• THE TASK: Find the line in the entries below that contains "Task: Open breakout Rooms". Repeat it exactly, and every line after it through the line that contains "Given: Select the videoplayback".

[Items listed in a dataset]
----

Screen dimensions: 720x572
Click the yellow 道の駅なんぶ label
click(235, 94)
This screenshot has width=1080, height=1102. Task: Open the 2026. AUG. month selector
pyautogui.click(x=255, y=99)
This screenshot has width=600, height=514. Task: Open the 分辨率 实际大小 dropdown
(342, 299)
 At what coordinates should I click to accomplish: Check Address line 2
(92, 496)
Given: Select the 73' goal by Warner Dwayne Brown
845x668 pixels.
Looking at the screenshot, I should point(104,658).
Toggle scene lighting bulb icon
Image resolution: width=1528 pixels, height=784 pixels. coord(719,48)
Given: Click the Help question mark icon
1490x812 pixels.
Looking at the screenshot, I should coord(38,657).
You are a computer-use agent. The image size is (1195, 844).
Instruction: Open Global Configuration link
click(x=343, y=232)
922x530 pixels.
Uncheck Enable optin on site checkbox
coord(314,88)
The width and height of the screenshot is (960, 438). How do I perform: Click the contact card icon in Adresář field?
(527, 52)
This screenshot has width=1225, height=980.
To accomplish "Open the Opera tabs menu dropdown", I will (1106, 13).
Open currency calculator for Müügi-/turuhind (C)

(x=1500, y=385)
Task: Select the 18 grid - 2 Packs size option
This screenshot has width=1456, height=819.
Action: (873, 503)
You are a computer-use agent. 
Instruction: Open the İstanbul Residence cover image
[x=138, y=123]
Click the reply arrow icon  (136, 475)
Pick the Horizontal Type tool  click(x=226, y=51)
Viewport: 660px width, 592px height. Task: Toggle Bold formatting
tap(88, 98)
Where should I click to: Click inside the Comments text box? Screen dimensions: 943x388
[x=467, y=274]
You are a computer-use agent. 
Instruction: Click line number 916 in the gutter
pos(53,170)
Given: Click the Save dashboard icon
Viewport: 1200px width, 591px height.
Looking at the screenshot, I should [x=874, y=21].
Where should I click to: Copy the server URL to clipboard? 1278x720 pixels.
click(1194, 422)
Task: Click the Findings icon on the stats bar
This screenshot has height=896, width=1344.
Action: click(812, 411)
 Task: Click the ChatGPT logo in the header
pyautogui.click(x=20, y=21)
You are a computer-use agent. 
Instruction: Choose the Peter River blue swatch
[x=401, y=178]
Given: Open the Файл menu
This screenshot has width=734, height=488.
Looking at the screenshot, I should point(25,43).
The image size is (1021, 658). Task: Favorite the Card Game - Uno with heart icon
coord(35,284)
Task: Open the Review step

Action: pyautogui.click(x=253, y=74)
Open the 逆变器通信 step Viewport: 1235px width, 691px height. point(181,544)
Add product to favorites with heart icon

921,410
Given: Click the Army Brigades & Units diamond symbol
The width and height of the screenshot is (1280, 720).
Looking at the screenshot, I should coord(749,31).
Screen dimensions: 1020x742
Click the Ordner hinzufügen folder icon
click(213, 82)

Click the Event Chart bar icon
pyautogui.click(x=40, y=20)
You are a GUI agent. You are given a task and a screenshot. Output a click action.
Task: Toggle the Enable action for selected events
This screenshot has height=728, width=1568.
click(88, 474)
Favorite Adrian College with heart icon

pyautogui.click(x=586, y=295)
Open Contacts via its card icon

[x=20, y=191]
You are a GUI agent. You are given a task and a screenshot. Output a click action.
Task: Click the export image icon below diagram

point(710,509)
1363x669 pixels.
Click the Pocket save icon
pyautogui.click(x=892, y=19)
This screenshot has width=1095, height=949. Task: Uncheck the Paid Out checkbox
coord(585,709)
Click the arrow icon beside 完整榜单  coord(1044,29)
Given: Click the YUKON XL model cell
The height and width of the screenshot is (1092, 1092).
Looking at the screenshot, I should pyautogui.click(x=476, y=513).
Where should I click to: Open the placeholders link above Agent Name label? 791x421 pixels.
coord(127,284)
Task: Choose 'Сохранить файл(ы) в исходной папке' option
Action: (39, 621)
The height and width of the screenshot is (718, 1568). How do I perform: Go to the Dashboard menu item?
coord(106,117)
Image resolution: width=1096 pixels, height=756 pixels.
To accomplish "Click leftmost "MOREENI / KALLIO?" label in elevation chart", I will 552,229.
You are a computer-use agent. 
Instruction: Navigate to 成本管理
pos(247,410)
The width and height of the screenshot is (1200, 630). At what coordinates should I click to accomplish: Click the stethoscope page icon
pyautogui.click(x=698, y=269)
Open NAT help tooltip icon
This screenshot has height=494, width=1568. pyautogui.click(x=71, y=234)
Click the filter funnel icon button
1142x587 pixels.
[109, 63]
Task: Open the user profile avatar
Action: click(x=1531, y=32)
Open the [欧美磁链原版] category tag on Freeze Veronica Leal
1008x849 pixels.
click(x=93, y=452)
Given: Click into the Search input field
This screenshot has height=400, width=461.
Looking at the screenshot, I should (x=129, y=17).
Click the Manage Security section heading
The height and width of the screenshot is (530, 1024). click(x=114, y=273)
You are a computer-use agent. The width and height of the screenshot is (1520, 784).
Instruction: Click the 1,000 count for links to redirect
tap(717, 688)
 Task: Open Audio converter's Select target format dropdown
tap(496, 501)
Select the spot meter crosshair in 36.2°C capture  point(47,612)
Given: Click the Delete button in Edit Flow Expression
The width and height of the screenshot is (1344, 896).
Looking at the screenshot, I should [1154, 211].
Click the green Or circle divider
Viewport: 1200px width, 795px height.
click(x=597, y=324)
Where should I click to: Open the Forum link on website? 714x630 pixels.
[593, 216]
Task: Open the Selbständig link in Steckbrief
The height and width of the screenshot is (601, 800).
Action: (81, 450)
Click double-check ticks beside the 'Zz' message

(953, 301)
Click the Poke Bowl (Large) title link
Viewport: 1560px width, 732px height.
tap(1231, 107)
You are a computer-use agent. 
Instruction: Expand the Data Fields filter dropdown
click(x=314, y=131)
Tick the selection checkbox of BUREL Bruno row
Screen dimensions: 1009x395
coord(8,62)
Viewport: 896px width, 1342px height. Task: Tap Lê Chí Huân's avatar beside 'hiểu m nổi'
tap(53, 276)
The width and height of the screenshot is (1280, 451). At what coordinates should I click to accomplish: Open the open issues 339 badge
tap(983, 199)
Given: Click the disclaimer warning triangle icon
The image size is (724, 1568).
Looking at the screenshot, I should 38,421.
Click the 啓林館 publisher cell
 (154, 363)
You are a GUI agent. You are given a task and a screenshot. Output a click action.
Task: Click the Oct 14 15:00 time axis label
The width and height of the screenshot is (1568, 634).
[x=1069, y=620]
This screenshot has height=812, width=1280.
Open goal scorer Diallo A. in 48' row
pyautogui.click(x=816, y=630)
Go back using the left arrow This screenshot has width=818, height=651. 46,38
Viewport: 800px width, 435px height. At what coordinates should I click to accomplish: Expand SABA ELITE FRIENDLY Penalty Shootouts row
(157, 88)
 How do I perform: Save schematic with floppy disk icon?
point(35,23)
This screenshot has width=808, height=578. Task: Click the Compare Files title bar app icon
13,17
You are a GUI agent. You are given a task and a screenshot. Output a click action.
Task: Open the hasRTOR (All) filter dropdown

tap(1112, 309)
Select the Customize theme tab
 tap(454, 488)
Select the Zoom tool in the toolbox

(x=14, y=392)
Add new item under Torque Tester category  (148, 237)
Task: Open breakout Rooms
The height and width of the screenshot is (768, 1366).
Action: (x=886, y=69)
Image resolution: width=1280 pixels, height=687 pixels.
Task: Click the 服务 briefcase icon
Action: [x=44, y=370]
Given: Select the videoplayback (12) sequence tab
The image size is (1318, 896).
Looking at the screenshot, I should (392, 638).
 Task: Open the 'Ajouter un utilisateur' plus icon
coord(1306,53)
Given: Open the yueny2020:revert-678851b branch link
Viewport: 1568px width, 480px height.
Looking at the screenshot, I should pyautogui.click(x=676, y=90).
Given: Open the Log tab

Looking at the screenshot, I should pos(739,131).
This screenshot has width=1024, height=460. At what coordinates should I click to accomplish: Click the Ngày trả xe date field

----

• OUTPUT FOR THIS TASK:
Task: Open breakout Rooms
The height and width of the screenshot is (768, 1366).
Action: (x=886, y=69)
Image resolution: width=1280 pixels, height=687 pixels.
Task: Click the 服务 briefcase icon
Action: [x=44, y=370]
Given: Select the videoplayback (12) sequence tab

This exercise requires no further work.